▶ _Work required_: Set down the records below in full, exactly as they read.

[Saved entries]
>>

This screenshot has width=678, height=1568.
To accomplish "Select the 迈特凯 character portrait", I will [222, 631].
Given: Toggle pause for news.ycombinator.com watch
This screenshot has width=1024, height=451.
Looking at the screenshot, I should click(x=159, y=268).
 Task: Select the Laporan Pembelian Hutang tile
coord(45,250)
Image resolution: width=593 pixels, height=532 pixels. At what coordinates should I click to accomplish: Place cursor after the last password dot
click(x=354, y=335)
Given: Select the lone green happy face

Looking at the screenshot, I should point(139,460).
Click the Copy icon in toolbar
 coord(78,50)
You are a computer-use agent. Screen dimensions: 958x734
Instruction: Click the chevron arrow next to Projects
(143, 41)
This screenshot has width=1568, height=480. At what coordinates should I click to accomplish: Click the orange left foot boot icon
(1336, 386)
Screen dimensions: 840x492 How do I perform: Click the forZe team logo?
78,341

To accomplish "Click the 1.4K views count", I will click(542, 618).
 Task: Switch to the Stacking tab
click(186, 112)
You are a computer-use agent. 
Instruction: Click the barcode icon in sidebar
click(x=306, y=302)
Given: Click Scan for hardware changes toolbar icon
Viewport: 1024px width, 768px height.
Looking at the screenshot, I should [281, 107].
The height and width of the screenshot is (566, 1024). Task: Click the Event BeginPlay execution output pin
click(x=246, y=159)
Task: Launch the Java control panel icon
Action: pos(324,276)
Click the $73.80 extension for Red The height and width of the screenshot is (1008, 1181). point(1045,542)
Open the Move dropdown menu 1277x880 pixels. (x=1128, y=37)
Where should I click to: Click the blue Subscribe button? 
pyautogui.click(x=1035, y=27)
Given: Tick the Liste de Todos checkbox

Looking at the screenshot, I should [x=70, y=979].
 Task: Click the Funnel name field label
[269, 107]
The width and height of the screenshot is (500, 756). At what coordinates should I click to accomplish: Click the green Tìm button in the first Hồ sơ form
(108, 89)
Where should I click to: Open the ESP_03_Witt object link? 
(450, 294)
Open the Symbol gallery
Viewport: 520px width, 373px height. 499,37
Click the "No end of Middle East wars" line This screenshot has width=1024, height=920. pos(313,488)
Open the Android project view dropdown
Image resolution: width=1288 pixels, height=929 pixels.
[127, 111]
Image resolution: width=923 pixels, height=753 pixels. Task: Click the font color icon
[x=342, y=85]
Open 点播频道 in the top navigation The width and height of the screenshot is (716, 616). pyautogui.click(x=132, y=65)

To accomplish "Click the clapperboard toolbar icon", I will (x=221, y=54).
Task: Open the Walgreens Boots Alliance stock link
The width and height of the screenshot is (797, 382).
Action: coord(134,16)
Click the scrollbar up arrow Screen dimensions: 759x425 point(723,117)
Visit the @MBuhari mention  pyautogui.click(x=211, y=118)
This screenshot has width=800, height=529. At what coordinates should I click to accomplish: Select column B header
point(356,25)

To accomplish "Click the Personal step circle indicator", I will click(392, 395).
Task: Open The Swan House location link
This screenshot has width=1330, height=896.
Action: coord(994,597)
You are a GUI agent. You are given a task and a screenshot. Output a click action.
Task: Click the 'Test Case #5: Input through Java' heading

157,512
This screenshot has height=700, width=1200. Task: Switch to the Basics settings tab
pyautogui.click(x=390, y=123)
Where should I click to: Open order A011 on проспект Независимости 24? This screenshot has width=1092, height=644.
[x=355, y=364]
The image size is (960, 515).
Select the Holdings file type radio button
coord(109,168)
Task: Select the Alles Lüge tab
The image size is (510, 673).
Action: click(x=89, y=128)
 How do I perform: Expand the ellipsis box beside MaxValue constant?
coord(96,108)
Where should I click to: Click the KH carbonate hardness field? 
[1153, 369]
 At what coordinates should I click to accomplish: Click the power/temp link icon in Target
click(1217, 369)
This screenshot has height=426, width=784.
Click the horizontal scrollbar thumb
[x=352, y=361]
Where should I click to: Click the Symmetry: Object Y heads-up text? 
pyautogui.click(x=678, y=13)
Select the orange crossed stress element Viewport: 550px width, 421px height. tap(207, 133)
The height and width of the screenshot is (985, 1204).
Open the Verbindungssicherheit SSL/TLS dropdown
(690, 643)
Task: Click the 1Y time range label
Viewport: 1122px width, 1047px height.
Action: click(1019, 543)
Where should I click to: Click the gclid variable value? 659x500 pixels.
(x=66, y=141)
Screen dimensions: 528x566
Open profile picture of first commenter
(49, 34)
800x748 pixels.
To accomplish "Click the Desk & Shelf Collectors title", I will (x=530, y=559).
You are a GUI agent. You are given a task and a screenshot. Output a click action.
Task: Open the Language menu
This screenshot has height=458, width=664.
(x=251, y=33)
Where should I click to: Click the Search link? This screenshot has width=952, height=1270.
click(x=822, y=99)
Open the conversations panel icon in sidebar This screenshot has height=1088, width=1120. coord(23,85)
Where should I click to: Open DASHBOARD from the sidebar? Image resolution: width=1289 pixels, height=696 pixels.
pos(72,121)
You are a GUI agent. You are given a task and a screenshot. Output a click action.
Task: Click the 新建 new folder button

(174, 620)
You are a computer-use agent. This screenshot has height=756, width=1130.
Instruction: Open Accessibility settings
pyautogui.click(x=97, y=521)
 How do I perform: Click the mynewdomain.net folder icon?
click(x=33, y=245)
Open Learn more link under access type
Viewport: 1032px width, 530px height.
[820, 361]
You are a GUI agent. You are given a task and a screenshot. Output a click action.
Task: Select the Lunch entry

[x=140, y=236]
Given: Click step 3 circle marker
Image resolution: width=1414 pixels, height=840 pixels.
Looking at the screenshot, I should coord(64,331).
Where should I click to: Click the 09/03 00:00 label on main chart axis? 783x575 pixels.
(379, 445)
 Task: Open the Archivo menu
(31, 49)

<<

▶ _Answer box_:
This screenshot has width=678, height=1568.
To accomplish "Select the 迈特凯 character portrait", I will [222, 631].
Given: Toggle pause for news.ycombinator.com watch
This screenshot has width=1024, height=451.
Looking at the screenshot, I should click(x=159, y=268).
 Task: Select the Laporan Pembelian Hutang tile
coord(45,250)
Image resolution: width=593 pixels, height=532 pixels. At what coordinates should I click to accomplish: Place cursor after the last password dot
click(x=354, y=335)
Given: Select the lone green happy face

Looking at the screenshot, I should point(139,460).
Click the Copy icon in toolbar
 coord(78,50)
You are a computer-use agent. Screen dimensions: 958x734
Instruction: Click the chevron arrow next to Projects
(143, 41)
This screenshot has width=1568, height=480. At what coordinates should I click to accomplish: Click the orange left foot boot icon
(1336, 386)
Screen dimensions: 840x492 How do I perform: Click the forZe team logo?
78,341

To accomplish "Click the 1.4K views count", I will click(542, 618).
 Task: Switch to the Stacking tab
click(186, 112)
You are a computer-use agent. 
Instruction: Click the barcode icon in sidebar
click(x=306, y=302)
Given: Click Scan for hardware changes toolbar icon
Viewport: 1024px width, 768px height.
Looking at the screenshot, I should [281, 107].
The height and width of the screenshot is (566, 1024). Task: Click the Event BeginPlay execution output pin
click(x=246, y=159)
Task: Launch the Java control panel icon
Action: pos(324,276)
Click the $73.80 extension for Red The height and width of the screenshot is (1008, 1181). point(1045,542)
Open the Move dropdown menu 1277x880 pixels. (x=1128, y=37)
Where should I click to: Click the blue Subscribe button? 
pyautogui.click(x=1035, y=27)
Given: Tick the Liste de Todos checkbox

Looking at the screenshot, I should [x=70, y=979].
 Task: Click the Funnel name field label
[269, 107]
The width and height of the screenshot is (500, 756). At what coordinates should I click to accomplish: Click the green Tìm button in the first Hồ sơ form
(108, 89)
Where should I click to: Open the ESP_03_Witt object link? 
(450, 294)
Open the Symbol gallery
Viewport: 520px width, 373px height. 499,37
Click the "No end of Middle East wars" line This screenshot has width=1024, height=920. pos(313,488)
Open the Android project view dropdown
Image resolution: width=1288 pixels, height=929 pixels.
[127, 111]
Image resolution: width=923 pixels, height=753 pixels. Task: Click the font color icon
[x=342, y=85]
Open 点播频道 in the top navigation The width and height of the screenshot is (716, 616). pyautogui.click(x=132, y=65)

To accomplish "Click the clapperboard toolbar icon", I will (x=221, y=54).
Task: Open the Walgreens Boots Alliance stock link
The width and height of the screenshot is (797, 382).
Action: coord(134,16)
Click the scrollbar up arrow Screen dimensions: 759x425 point(723,117)
Visit the @MBuhari mention  pyautogui.click(x=211, y=118)
This screenshot has width=800, height=529. At what coordinates should I click to accomplish: Select column B header
point(356,25)

To accomplish "Click the Personal step circle indicator", I will click(392, 395).
Task: Open The Swan House location link
This screenshot has width=1330, height=896.
Action: coord(994,597)
You are a GUI agent. You are given a task and a screenshot. Output a click action.
Task: Click the 'Test Case #5: Input through Java' heading

157,512
This screenshot has height=700, width=1200. Task: Switch to the Basics settings tab
pyautogui.click(x=390, y=123)
Where should I click to: Open order A011 on проспект Независимости 24? This screenshot has width=1092, height=644.
[x=355, y=364]
The image size is (960, 515).
Select the Holdings file type radio button
coord(109,168)
Task: Select the Alles Lüge tab
The image size is (510, 673).
Action: click(x=89, y=128)
 How do I perform: Expand the ellipsis box beside MaxValue constant?
coord(96,108)
Where should I click to: Click the KH carbonate hardness field? 
[1153, 369]
 At what coordinates should I click to accomplish: Click the power/temp link icon in Target
click(1217, 369)
This screenshot has height=426, width=784.
Click the horizontal scrollbar thumb
[x=352, y=361]
Where should I click to: Click the Symmetry: Object Y heads-up text? 
pyautogui.click(x=678, y=13)
Select the orange crossed stress element Viewport: 550px width, 421px height. tap(207, 133)
The height and width of the screenshot is (985, 1204).
Open the Verbindungssicherheit SSL/TLS dropdown
(690, 643)
Task: Click the 1Y time range label
Viewport: 1122px width, 1047px height.
Action: click(1019, 543)
Where should I click to: Click the gclid variable value? 659x500 pixels.
(x=66, y=141)
Screen dimensions: 528x566
Open profile picture of first commenter
(49, 34)
800x748 pixels.
To accomplish "Click the Desk & Shelf Collectors title", I will (x=530, y=559).
You are a GUI agent. You are given a task and a screenshot. Output a click action.
Task: Open the Language menu
This screenshot has height=458, width=664.
(x=251, y=33)
Where should I click to: Click the Search link? This screenshot has width=952, height=1270.
click(x=822, y=99)
Open the conversations panel icon in sidebar This screenshot has height=1088, width=1120. coord(23,85)
Where should I click to: Open DASHBOARD from the sidebar? Image resolution: width=1289 pixels, height=696 pixels.
pos(72,121)
You are a GUI agent. You are given a task and a screenshot. Output a click action.
Task: Click the 新建 new folder button

(174, 620)
You are a computer-use agent. This screenshot has height=756, width=1130.
Instruction: Open Accessibility settings
pyautogui.click(x=97, y=521)
 How do I perform: Click the mynewdomain.net folder icon?
click(x=33, y=245)
Open Learn more link under access type
Viewport: 1032px width, 530px height.
[820, 361]
You are a GUI agent. You are given a task and a screenshot. Output a click action.
Task: Select the Lunch entry

[x=140, y=236]
Given: Click step 3 circle marker
Image resolution: width=1414 pixels, height=840 pixels.
Looking at the screenshot, I should coord(64,331).
Where should I click to: Click the 09/03 00:00 label on main chart axis? 783x575 pixels.
(379, 445)
 Task: Open the Archivo menu
(31, 49)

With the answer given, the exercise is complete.